Your instructions: Return, from the data that follows, each line that holds the word "Select".

╭─ Extracted entries

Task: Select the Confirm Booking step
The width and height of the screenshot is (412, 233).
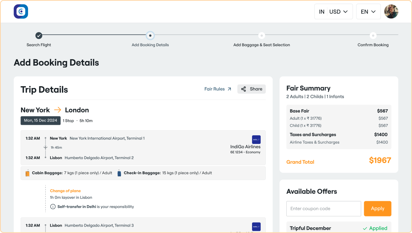Action: [373, 36]
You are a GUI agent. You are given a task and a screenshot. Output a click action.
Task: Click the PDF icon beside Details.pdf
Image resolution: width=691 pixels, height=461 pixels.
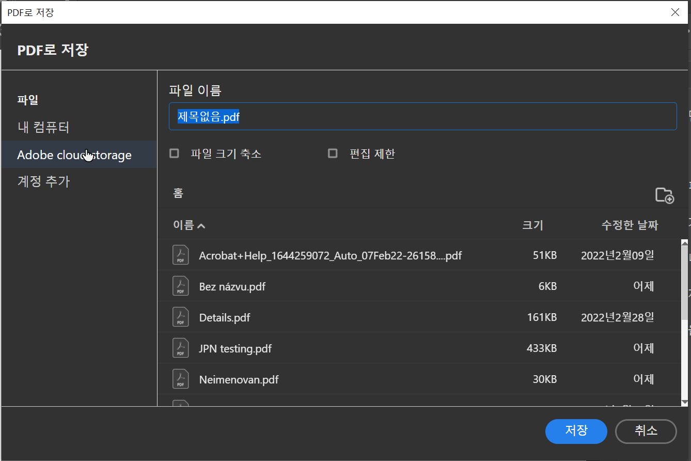coord(180,317)
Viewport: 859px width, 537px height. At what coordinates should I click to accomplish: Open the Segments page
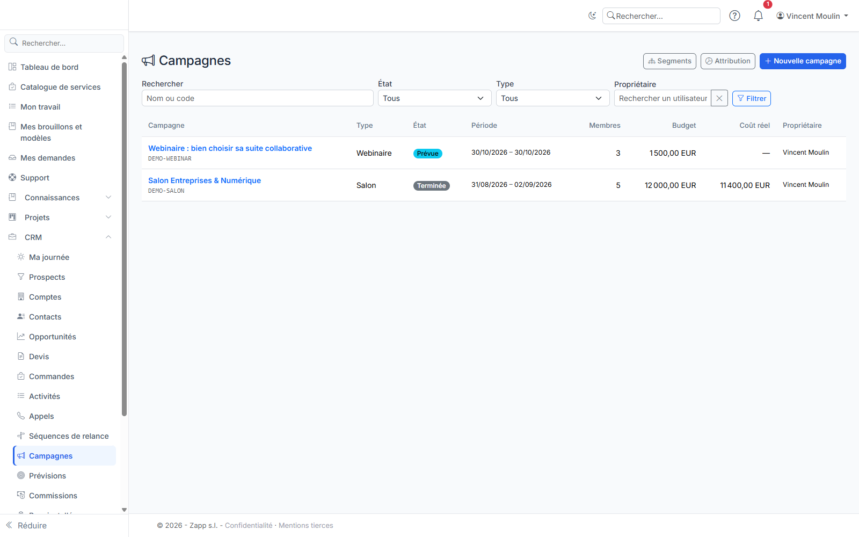[x=669, y=61]
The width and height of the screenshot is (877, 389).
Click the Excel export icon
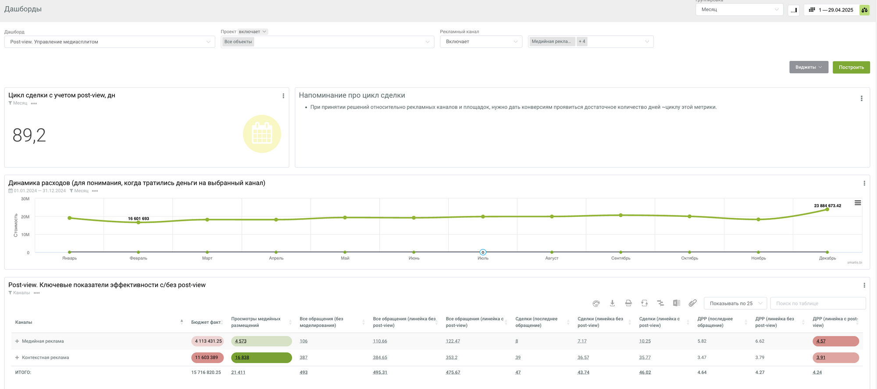pyautogui.click(x=677, y=303)
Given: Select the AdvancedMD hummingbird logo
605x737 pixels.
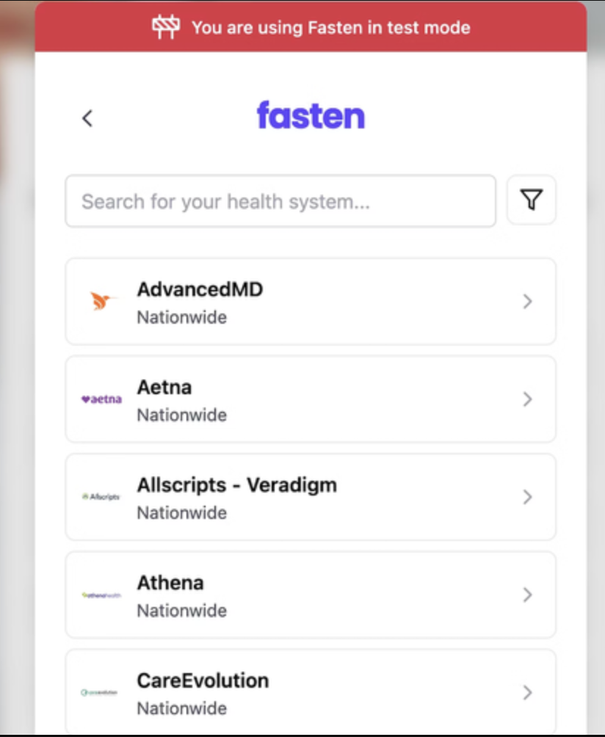Looking at the screenshot, I should tap(101, 300).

╰─

Expected answer:
Task: Select the Confirm Booking step
Given: Select the AdvancedMD hummingbird logo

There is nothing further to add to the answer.